Procedure 23 Fractional Lengthening of the Flexor Tendons
See Video 20: Fractional Lengthening of the Flexor Tendons
Indications
Wrist and finger flexion deformity due to spastic muscle contracture in which the fingers cannot be passively extended fully despite positioning the wrist in flexion.
Situation in which flexor lengthening up to 15% to 20% of the muscle is required; otherwise, superficialis-to-profundus tendon transfer is necessary.
Conditions in which finger and hand flexion is to be preserved for functional purposes. The preoperative condition is functionally limiting, especially with activities of daily living.
Examination/Imaging
Clinical Examination
Preoperative examination is helpful in determing the contribution of the finger and wrist contracture from the spastic properties of the finger flexor tendons.
Examine the involvement of all muscles that contribute to wrist flexion: palmaris longus, flexor carpi radialis, and flexor carpi ulnaris (FCU), and those primarily responsible for finger flexion: flexor digitorum sublimis and flexor digitorum profundus (FDP).
Excessive flexion of distal interphalangeal (DIP) joints indicates FDP involvement.
Excessive flexion of proximal interphalangeal (PIP) joints without significant contracture of DIP joints suggests flexor digitorum sublimis involvement.
Examining the wrist in flexion may aid in delineating the effect of the flexor digitorum sublimis from the FDP on the contracture.
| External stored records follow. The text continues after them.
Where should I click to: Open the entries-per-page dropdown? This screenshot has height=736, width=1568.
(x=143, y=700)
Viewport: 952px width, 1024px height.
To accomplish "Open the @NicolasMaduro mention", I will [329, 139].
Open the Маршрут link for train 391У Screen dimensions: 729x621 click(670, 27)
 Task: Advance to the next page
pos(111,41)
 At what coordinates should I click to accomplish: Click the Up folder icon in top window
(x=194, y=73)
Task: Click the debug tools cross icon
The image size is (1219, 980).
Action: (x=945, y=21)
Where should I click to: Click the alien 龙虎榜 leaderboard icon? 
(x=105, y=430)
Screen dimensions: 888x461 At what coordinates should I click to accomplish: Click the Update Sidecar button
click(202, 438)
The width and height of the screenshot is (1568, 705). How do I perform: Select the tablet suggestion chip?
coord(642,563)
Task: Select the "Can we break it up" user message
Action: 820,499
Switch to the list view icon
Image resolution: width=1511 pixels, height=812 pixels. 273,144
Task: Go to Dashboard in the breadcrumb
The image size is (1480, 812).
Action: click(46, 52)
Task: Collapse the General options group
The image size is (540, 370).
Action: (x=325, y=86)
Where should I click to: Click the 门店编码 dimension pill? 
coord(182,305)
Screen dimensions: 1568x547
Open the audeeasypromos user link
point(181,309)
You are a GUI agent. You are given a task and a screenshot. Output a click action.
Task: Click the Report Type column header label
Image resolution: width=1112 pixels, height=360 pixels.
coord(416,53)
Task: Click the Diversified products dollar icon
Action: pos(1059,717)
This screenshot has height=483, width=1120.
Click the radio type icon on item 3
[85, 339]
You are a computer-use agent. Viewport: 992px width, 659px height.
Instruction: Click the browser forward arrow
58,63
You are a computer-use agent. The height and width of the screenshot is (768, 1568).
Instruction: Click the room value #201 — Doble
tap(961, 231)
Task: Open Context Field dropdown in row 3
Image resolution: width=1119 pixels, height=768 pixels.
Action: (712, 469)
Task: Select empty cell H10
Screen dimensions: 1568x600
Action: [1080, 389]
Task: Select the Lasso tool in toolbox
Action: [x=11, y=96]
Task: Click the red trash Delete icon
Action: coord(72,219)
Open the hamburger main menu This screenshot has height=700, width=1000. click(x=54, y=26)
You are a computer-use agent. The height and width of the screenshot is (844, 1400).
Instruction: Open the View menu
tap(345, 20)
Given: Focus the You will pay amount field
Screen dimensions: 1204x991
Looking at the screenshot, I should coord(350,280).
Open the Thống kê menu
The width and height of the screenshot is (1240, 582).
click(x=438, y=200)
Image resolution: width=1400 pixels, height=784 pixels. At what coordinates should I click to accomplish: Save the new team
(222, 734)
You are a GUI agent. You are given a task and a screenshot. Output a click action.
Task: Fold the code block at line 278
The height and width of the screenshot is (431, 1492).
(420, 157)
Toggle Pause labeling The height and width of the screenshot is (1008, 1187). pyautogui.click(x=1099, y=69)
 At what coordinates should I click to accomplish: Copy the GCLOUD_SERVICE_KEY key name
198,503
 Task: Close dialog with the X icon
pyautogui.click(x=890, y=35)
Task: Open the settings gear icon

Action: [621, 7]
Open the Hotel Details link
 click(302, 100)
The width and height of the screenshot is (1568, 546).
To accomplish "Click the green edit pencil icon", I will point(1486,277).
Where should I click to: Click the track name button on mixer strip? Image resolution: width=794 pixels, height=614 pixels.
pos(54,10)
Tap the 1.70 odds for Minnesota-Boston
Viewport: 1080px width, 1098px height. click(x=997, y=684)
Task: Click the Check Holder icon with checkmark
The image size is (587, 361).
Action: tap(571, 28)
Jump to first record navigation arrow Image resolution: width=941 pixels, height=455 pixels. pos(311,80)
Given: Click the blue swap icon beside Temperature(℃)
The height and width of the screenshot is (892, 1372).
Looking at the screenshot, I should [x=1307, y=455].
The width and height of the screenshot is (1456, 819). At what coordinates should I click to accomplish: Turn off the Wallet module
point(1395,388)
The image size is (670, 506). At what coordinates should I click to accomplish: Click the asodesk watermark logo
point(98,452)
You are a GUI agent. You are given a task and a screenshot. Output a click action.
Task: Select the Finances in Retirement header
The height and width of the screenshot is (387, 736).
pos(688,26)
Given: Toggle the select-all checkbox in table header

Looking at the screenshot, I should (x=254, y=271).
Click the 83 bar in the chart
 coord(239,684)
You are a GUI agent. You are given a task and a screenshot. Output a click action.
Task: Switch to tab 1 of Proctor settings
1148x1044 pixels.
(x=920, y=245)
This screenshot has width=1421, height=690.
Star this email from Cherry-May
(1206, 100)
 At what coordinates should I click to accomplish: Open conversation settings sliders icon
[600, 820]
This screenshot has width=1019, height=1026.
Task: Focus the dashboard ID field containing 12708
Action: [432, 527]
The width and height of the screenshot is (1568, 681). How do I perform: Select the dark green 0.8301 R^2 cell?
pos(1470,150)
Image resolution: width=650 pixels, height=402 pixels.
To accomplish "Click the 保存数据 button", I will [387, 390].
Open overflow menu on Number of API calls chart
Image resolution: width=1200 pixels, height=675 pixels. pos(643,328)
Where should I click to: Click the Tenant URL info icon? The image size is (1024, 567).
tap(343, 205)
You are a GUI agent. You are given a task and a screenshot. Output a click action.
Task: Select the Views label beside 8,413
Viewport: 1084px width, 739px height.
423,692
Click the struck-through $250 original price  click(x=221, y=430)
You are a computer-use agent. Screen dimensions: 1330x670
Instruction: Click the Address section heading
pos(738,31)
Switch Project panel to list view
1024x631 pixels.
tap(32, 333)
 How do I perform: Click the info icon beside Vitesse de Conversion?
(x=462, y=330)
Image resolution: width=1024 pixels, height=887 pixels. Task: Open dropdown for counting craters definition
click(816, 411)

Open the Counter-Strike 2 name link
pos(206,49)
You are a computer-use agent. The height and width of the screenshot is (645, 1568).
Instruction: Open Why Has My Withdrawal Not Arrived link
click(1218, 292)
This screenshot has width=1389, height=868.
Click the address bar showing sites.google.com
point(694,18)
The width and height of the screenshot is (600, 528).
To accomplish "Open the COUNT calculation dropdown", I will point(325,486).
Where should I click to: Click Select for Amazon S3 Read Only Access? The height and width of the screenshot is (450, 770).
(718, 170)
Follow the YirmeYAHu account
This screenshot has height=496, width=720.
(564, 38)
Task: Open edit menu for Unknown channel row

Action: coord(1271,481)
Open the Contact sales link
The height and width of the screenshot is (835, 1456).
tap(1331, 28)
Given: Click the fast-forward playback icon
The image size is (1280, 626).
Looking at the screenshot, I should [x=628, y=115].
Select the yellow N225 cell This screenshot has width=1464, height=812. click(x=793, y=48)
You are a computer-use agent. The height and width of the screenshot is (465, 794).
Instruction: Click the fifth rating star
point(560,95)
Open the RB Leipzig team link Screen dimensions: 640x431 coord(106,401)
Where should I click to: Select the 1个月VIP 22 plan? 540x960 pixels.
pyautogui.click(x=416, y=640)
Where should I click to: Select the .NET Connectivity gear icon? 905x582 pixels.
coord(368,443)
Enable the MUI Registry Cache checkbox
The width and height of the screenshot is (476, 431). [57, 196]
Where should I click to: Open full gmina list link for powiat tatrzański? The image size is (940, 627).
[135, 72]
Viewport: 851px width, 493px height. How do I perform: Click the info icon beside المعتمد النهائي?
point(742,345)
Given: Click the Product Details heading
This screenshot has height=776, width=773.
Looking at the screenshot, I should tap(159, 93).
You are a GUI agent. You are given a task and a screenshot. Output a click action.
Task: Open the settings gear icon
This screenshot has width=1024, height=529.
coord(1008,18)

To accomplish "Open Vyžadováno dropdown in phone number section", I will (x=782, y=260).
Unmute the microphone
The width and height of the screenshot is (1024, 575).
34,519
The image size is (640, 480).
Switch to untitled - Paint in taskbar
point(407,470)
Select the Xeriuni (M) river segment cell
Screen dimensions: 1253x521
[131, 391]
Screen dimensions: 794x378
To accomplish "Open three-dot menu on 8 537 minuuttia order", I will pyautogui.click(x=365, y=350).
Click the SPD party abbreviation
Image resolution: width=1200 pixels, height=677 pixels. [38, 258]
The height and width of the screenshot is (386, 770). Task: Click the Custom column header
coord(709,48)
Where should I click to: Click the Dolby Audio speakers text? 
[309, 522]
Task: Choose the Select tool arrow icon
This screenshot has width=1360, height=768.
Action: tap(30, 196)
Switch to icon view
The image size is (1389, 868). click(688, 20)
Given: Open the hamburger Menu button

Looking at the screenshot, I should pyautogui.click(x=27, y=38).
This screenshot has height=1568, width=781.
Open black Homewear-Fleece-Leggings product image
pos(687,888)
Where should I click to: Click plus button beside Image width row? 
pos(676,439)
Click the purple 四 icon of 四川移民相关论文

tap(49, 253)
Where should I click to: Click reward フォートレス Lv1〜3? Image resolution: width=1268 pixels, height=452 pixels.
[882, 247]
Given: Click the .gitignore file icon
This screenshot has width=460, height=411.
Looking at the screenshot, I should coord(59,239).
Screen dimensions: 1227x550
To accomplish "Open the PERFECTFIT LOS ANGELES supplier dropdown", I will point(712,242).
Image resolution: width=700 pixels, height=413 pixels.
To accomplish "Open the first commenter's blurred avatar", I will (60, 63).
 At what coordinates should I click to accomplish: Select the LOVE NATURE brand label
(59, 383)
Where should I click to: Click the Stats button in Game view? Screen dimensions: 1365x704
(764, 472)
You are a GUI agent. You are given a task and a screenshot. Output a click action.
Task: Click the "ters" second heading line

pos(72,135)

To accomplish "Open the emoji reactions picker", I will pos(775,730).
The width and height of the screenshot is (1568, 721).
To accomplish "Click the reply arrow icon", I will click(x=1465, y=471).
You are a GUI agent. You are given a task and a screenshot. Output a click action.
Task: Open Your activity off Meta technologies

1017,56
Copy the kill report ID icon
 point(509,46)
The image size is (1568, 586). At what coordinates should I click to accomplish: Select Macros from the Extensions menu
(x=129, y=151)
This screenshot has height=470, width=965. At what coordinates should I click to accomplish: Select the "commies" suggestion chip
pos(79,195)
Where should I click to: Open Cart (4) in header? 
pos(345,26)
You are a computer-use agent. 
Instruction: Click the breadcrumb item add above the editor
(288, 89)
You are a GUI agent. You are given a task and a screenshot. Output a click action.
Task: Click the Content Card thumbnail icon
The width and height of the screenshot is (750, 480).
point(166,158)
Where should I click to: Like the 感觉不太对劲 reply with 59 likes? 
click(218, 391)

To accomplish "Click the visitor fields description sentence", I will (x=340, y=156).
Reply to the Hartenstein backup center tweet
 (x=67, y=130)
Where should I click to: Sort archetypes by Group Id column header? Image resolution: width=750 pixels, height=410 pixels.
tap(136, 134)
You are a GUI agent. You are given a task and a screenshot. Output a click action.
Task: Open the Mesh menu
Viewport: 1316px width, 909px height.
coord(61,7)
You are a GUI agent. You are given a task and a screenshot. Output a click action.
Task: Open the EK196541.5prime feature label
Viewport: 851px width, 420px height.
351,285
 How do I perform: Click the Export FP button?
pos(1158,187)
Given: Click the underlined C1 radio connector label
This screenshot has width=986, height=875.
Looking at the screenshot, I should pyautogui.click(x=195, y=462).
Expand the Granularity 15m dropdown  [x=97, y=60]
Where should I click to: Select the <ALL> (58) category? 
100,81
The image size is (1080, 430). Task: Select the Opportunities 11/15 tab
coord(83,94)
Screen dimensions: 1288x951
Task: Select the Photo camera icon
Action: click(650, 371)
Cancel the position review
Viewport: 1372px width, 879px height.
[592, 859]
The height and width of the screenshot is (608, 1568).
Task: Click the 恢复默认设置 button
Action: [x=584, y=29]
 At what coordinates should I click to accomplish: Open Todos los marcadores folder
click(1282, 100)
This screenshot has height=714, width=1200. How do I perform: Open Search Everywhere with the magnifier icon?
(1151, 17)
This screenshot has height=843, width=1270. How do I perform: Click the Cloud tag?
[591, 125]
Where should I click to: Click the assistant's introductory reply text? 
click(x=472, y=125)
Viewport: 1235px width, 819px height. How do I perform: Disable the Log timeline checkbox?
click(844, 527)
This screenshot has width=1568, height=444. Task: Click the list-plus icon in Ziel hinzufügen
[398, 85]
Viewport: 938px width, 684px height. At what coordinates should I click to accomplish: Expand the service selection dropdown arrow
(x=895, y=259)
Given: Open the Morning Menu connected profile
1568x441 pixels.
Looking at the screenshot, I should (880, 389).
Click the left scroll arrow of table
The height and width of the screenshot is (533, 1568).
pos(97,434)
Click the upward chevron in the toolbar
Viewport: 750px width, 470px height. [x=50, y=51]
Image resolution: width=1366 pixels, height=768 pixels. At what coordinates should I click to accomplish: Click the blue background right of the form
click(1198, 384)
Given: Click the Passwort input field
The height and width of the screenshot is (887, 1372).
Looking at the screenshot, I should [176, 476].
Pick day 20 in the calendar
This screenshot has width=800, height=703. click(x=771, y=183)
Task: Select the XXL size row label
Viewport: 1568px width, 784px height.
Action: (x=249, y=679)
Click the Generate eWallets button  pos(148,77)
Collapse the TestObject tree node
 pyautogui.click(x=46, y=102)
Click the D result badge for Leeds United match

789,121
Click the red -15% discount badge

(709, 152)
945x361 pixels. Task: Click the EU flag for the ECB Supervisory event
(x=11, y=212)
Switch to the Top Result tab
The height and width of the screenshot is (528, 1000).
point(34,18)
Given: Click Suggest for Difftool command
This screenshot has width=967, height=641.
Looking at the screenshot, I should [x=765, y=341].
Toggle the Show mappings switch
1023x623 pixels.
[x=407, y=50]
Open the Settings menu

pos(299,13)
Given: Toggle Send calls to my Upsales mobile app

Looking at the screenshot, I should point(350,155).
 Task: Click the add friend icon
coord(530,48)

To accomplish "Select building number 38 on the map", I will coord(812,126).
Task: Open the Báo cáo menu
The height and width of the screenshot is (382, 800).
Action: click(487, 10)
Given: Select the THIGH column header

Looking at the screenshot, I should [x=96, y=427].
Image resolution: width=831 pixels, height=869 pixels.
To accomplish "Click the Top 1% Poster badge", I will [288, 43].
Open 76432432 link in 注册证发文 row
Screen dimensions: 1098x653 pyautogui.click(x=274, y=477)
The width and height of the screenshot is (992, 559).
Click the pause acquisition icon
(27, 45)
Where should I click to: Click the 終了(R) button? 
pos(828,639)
It is also necessary to examine the small hand articulations to determine the effect of fixed joint contractures. This may represent an articular arthrofibrosis and would not improve with a muscle/tendon procedure.
Surgical Anatomy
Pertinent surgical anatomy includes the volar forearm muscles (palmaris longus, flexor carpi radialis, flexor carpi ulnaris, flexor digitorum superficialis, FDP, pronator teres, pronator quadratus), median nerve, ulnar nerve and artery, and radial artery. Cross-sectional anatomy should be reviewed before intervention.